Threading problems in (Win)DBus

Mon Jul 9 08:00:09 PDT 2007

2007/7/9, Olivier Hochreutiner <olivier.hochreutiner at gmail.com>:
> 2007/7/7, Havoc Pennington <hp at redhat.com>:
> > Hi,
> >
> >  From the traces, here two different threads take the lock at the same
> > time (apparently?):
> >
> > 10357:   LOCK: _dbus_connection_acquire_dispatch [3082640272]
> > 10357: 10357: lock socket_do_iteration post poll
> > 10357:   LOCK: _dbus_connection_lock [3082643152]
> >
> > And then here also:
> >
> > 11703:   LOCK: dbus_connection_send_with_reply [3082446544]
> > 11703: Allocated slot 0 on allocator 0xb7eb583c total 1 slots allocated
> > 1 used
> > 11703:   LOCK: dbus_connection_get_is_connected [3082443664]
> >
> > So that should not be possible, right?
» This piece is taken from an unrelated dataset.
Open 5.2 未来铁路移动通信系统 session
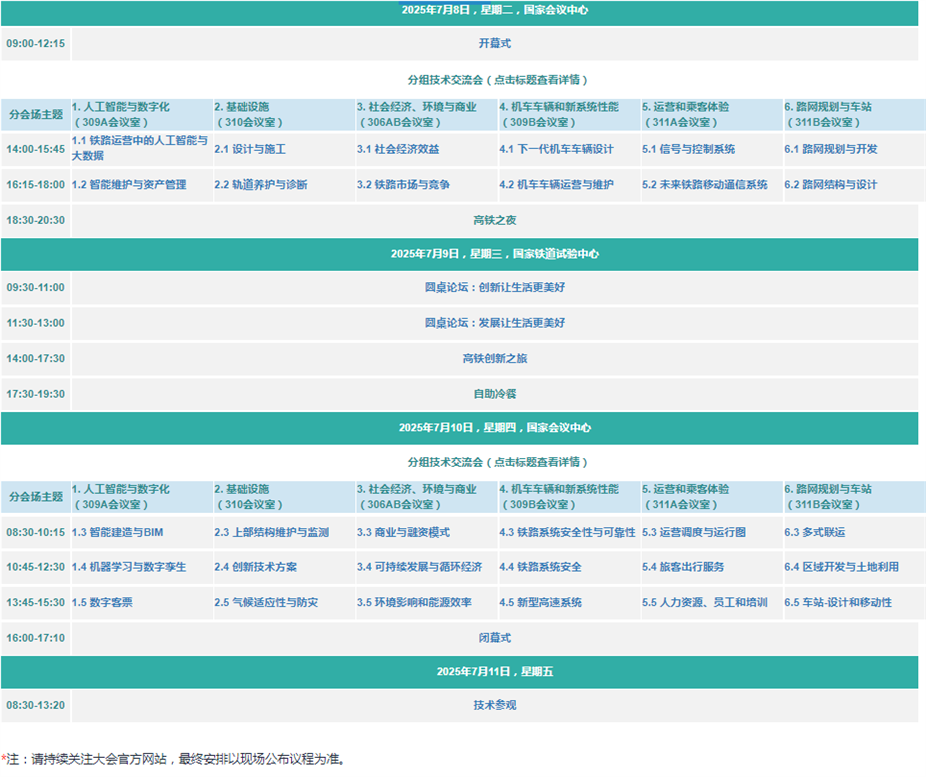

Unless the implementation of
> > locking is messed up somehow (which it may well be) or the locks are
> > no-ops since threads are for some reason not enabled.
>
> As of Christian's second post, threading was disabled in the traces
> above. Now that he enabled it, he has the exact same behaviour under
> Linux I have under Win32: when traces are enabled, no assert fails,
> and when traces are disabled, an assert fails after 10-100 iterations
> of the while loop in Paolo's example. The failing assert occurs in
> several different places, but it is always
> "connection->have_connection_lock" or "connection->io_path_acquired".
>
> I tried Peter's patch to test if threading is really enabled, and it
> is (in case you still doubted ;-)
>
> Also note that it seems the bug can be reproduced much easier (if not
> only ?) on fast CPUs. But that does not help much...
>
> All the facts we have till now makes me think that memory corruption /
> buffer overflow are involved in this problem, for the following
> reasons:

OK, the problem is memory corruption, I now have a proof:

if I insert:

  char avoidoverflow[10000];

in the definition of "struct DBusConnection" anywhere between:

  unsigned int io_path_acquired : 1;

and

  unsigned int have_connection_lock : 1;

the problem disappears. I think this clearly means that
have_connection_lock (or sometimes io_path_acquired; see asserts I
reported) is overwritten by an overflow. Now the 1-billion-dollar
question: where does the overflow (or underflow, or corrupted pointer)
occur ?

Best,

Olivier